Saved data entries
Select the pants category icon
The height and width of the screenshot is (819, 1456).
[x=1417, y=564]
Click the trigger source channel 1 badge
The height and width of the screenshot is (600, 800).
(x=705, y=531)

Task:
The records above are to be duplicated exactly, every one of them.

Output of the task:
Select the pants category icon
The height and width of the screenshot is (819, 1456).
[x=1417, y=564]
Click the trigger source channel 1 badge
The height and width of the screenshot is (600, 800).
(x=705, y=531)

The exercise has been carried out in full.